- [Data for processing]

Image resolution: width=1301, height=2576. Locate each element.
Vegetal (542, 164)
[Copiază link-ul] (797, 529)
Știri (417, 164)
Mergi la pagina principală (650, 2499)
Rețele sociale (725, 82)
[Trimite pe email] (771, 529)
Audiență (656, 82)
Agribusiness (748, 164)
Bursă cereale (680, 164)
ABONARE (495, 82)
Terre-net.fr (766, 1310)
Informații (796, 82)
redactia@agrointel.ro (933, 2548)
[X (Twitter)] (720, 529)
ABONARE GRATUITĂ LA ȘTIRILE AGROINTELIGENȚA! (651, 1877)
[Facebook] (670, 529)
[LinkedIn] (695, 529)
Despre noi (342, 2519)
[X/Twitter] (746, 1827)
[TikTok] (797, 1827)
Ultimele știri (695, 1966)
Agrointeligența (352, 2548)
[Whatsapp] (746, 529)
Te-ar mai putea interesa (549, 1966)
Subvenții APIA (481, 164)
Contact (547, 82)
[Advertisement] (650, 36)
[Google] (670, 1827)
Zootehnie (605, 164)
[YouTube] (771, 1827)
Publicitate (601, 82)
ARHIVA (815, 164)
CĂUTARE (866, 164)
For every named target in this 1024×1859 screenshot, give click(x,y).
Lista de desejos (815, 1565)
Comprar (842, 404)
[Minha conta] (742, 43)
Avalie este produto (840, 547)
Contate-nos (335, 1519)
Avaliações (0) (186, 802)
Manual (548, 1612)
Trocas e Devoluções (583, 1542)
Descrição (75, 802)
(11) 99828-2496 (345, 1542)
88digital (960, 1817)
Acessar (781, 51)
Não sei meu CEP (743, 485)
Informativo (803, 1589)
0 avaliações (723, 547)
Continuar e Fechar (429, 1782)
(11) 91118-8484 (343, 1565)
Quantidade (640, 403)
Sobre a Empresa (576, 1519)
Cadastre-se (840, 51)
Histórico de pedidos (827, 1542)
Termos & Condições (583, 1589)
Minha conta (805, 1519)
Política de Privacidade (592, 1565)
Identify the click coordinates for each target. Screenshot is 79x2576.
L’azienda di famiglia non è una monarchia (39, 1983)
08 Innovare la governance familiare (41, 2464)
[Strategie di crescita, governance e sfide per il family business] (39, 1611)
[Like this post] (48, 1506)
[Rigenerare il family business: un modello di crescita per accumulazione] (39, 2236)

- [Task statement] Please convert the items into a Markdown table with the columns Row and Item, starting at the line that contains "ABONARE GRATUITĂ LA" and ending at the line that contains "Histórico de pedidos (827, 1542)", both included. Put a running row number under Row and the line under Item, and leave out blank lines.

- [Final result]
| Row | Item |
|---|---|
| 1 | ABONARE GRATUITĂ LA ȘTIRILE AGROINTELIGENȚA! (651, 1877) |
| 2 | [Facebook] (670, 529) |
| 3 | [LinkedIn] (695, 529) |
| 4 | Despre noi (342, 2519) |
| 5 | [X/Twitter] (746, 1827) |
| 6 | [TikTok] (797, 1827) |
| 7 | Ultimele știri (695, 1966) |
| 8 | Agrointeligența (352, 2548) |
| 9 | [Whatsapp] (746, 529) |
| 10 | Te-ar mai putea interesa (549, 1966) |
| 11 | Subvenții APIA (481, 164) |
| 12 | Contact (547, 82) |
| 13 | [Advertisement] (650, 36) |
| 14 | [Google] (670, 1827) |
| 15 | Zootehnie (605, 164) |
| 16 | [YouTube] (771, 1827) |
| 17 | Publicitate (601, 82) |
| 18 | ARHIVA (815, 164) |
| 19 | CĂUTARE (866, 164) |
| 20 | For every named target in this 1024×1859 screenshot, give click(x,y). |
| 21 | Lista de desejos (815, 1565) |
| 22 | Comprar (842, 404) |
| 23 | [Minha conta] (742, 43) |
| 24 | Avalie este produto (840, 547) |
| 25 | Contate-nos (335, 1519) |
| 26 | Avaliações (0) (186, 802) |
| 27 | Manual (548, 1612) |
| 28 | Trocas e Devoluções (583, 1542) |
| 29 | Descrição (75, 802) |
| 30 | (11) 99828-2496 (345, 1542) |
| 31 | 88digital (960, 1817) |
| 32 | Acessar (781, 51) |
| 33 | Não sei meu CEP (743, 485) |
| 34 | Informativo (803, 1589) |
| 35 | 0 avaliações (723, 547) |
| 36 | Continuar e Fechar (429, 1782) |
| 37 | (11) 91118-8484 (343, 1565) |
| 38 | Quantidade (640, 403) |
| 39 | Sobre a Empresa (576, 1519) |
| 40 | Cadastre-se (840, 51) |
| 41 | Histórico de pedidos (827, 1542) |